Before you consider the framework for building the real-time app, take a step back and think about what changes more often – is it the app or is it the data? Of course it is the data that changes all the time. So the most suitable platform to build real-time apps is the one which heart beats where the data is.

Database as the puppeteer

Using a RAM database is an obvious choice. Moving the application logic and the database to a single node removes network latency. But even then, the software stack builds as NodeJS + Mongo or .Net + MS SQL perform the massive tasks of serialization, copying and deserializing the data – because the application memory is not the database memory. How can you solve that?


Enter the emerging market of in-memory computing. Databases like Starcounter or SAP HANA allow you to run your app code in the transactional database – allowing 100x performance benefits compared to traditional software stacks.

ORM and stored procedures become a thing of the past, when your application memory is the database memory, not a copy of it. Starcounter calls that approach “collapsing the stack.” Ditching the overhead of traditional software stacks allows developers to design completely new patterns for real-time apps. 

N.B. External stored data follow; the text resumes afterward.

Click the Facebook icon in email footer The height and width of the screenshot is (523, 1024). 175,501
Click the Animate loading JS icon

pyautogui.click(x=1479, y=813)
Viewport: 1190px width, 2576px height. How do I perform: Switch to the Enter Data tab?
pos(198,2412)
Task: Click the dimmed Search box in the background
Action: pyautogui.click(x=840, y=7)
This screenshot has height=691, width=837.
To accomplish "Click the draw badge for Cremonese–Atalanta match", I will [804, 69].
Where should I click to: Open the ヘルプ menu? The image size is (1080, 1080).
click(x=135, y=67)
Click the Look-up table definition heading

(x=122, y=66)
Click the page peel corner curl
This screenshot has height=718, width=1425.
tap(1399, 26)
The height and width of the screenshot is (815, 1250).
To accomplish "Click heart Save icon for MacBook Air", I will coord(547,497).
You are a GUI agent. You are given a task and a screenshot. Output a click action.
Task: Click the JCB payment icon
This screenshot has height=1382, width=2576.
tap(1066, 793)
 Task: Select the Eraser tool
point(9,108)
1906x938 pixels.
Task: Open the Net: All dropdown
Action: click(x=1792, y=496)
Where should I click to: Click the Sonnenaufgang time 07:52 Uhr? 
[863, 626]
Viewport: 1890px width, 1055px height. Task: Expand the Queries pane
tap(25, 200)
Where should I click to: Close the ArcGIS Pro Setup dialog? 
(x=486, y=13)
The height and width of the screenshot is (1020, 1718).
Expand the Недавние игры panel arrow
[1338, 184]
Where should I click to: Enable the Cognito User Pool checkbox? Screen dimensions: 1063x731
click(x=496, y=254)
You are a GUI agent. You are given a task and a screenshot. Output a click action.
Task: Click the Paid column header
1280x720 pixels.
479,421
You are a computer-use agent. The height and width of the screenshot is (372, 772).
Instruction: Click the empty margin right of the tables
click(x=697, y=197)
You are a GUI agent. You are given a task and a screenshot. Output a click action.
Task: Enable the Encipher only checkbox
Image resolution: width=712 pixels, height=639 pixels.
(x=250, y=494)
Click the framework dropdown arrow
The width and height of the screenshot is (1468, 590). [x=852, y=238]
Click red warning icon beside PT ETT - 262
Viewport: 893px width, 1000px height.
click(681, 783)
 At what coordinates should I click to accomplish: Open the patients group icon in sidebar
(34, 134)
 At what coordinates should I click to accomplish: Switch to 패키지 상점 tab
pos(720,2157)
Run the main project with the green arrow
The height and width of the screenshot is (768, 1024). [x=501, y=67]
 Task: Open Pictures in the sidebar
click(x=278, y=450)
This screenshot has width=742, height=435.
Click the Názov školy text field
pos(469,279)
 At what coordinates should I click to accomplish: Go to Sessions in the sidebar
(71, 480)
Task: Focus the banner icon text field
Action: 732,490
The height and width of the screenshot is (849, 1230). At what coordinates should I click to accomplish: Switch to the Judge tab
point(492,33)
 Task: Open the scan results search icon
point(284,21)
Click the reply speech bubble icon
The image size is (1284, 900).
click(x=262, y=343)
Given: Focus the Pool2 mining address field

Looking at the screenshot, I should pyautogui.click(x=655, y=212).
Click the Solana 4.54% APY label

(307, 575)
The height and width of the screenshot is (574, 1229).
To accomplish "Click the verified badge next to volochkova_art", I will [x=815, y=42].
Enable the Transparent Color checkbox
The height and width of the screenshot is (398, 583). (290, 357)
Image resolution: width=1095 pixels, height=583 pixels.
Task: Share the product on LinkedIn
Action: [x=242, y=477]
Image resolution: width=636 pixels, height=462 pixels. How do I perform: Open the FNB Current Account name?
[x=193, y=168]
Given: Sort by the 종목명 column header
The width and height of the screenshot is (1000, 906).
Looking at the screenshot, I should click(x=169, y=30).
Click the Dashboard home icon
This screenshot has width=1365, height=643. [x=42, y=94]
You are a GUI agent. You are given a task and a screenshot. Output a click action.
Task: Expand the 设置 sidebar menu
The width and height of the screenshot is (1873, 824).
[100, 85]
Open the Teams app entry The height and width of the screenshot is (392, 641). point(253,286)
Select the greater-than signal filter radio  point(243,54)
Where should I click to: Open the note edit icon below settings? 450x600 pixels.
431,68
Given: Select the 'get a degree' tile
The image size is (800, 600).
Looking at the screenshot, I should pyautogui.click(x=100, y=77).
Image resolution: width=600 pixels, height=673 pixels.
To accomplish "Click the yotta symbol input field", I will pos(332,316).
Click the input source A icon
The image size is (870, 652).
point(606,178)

The database can be used as the only source of truth, all the way from the data to the screen, but only if we can bind to the current state of the data in an efficient way.

Client as a puppet

Puppet is an open-source protocol, currently implemented in Starcounter, that allows developers to share the application view-model between the client and the server.

The view-model, represented as a JSON tree, uses HTTP on the start of the client. The subsequent, bidirectional changes are transmitted over HTTP or WebSocket following the JSON-Patch standard (RFC 6902).


Such a pattern embraces the server as the single source of truth for the view. The client can now be considered “thin” for application logic but “thick” for interactivity, which is achieved using native UI widgets or Web technologies.

The “Think” client

So, how can a client be reduced to display server-controlled data but still keep the richness of the UI?

With Web technologies, an interesting new approach is to use React library to render HTML5 views, populated with data using the Facebook’s Flux pattern. It is possible to dispatch the data directly from the server via WebSockets, as discussed in this blog post. 

React’s heavy reliance on JavaScript may be a showstopper for many applications, because it is not consumable by robots and legacy web browsers. The modern HTML5 solution, which does not require a single line of JavaScript, is to use Web Components.


This new emerging standard, submitted to W3C by Google, allows developers to use custom HTML tags, composed using standard browser technologies such as DOM and CSS.

With the Polymer framework and hundreds of Web Components already available online, HTML code can be reduced to a declarative template for the two-way data binding connection, with the server using a minimalist protocol such as Puppet.

Which approach is right for you?

The software stacks discussed in this article bridge the server and the client. The construction may be more reminiscent of a movable bridge with application logic on both ends (thick client) or an elevated highway from the application logic to the presentation layer (thin client). 

The thick client approach works best wherever offline capabilities or instant responsiveness is required. Using Web technologies, the repetitiveness of application logic can be omitted using the isomorphic approach enabled by JavaScript such as Meteor and Derby. They can be a suitable choice for B2C or social apps but are not a viable choice for transactional systems.

The thin client approach on a stack such as Puppet/Starcounter works well wherever an ACID database or exceptional time to market is needed. This approach is suitable for transactional systems such as mobile banking, ERP and other B2B use cases that value performance and security.

A hybrid approach is a feasible option as well. A thick client can provide a rich, responsive experience that enables offline work while the Puppet approach enables the transactional part of the operations.

Further advancements will allow developers to run replicated copies of RAM databases directly on the mobile device, creating the transactional power of in-memory computing regardless of network availability.